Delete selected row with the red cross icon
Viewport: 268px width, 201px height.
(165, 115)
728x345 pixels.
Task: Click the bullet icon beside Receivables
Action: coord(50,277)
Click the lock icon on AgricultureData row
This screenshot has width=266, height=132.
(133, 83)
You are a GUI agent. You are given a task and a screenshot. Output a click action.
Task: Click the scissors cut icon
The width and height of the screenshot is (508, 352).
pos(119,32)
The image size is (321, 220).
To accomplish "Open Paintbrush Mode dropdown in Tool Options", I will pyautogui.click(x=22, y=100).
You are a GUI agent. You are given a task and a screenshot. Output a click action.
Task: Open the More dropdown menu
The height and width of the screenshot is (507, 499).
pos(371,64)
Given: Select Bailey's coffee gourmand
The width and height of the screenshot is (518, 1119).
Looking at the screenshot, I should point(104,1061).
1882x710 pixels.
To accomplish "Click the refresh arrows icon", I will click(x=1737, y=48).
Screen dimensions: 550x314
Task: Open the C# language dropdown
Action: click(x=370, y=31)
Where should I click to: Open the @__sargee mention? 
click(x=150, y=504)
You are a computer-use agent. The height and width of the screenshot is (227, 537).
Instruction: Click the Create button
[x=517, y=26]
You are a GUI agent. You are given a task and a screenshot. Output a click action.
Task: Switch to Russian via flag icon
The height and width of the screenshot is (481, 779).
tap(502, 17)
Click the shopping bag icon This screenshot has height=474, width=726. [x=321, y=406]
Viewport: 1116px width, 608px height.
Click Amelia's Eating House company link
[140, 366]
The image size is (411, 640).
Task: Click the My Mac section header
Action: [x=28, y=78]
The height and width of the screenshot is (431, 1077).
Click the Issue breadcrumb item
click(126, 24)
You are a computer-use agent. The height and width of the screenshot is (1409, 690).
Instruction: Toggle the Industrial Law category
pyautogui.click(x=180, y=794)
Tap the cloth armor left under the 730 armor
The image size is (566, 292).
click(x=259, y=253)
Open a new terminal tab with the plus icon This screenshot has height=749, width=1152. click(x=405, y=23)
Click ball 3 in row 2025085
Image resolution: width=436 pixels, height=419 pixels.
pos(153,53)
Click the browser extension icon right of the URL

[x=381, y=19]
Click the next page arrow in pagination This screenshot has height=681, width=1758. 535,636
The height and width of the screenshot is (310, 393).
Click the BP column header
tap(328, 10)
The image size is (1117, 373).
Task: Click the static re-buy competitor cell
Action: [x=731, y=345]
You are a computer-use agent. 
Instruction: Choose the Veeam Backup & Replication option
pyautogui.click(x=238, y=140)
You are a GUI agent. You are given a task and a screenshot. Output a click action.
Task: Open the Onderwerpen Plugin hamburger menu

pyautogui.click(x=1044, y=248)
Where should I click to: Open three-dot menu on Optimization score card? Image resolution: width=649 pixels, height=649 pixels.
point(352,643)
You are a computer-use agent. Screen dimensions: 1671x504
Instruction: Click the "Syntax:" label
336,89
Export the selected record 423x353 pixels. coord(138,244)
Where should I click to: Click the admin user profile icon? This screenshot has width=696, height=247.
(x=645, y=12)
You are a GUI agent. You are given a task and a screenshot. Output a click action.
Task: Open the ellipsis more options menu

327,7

|---|

**WORK REQUEST**.
If a line comes after the one with "is (1409, 690).", leave it out; reproduce exactly every line of the material from the first up to and including that one.

**ANSWER TO THE EXERCISE**.
Delete selected row with the red cross icon
Viewport: 268px width, 201px height.
(165, 115)
728x345 pixels.
Task: Click the bullet icon beside Receivables
Action: coord(50,277)
Click the lock icon on AgricultureData row
This screenshot has width=266, height=132.
(133, 83)
You are a GUI agent. You are given a task and a screenshot. Output a click action.
Task: Click the scissors cut icon
The width and height of the screenshot is (508, 352).
pos(119,32)
The image size is (321, 220).
To accomplish "Open Paintbrush Mode dropdown in Tool Options", I will pyautogui.click(x=22, y=100).
You are a GUI agent. You are given a task and a screenshot. Output a click action.
Task: Open the More dropdown menu
The height and width of the screenshot is (507, 499).
pos(371,64)
Given: Select Bailey's coffee gourmand
The width and height of the screenshot is (518, 1119).
Looking at the screenshot, I should point(104,1061).
1882x710 pixels.
To accomplish "Click the refresh arrows icon", I will click(x=1737, y=48).
Screen dimensions: 550x314
Task: Open the C# language dropdown
Action: click(x=370, y=31)
Where should I click to: Open the @__sargee mention? 
click(x=150, y=504)
You are a computer-use agent. The height and width of the screenshot is (227, 537).
Instruction: Click the Create button
[x=517, y=26]
You are a GUI agent. You are given a task and a screenshot. Output a click action.
Task: Switch to Russian via flag icon
The height and width of the screenshot is (481, 779).
tap(502, 17)
Click the shopping bag icon This screenshot has height=474, width=726. [x=321, y=406]
Viewport: 1116px width, 608px height.
Click Amelia's Eating House company link
[140, 366]
The image size is (411, 640).
Task: Click the My Mac section header
Action: [x=28, y=78]
The height and width of the screenshot is (431, 1077).
Click the Issue breadcrumb item
click(126, 24)
You are a computer-use agent. The height and width of the screenshot is (1409, 690).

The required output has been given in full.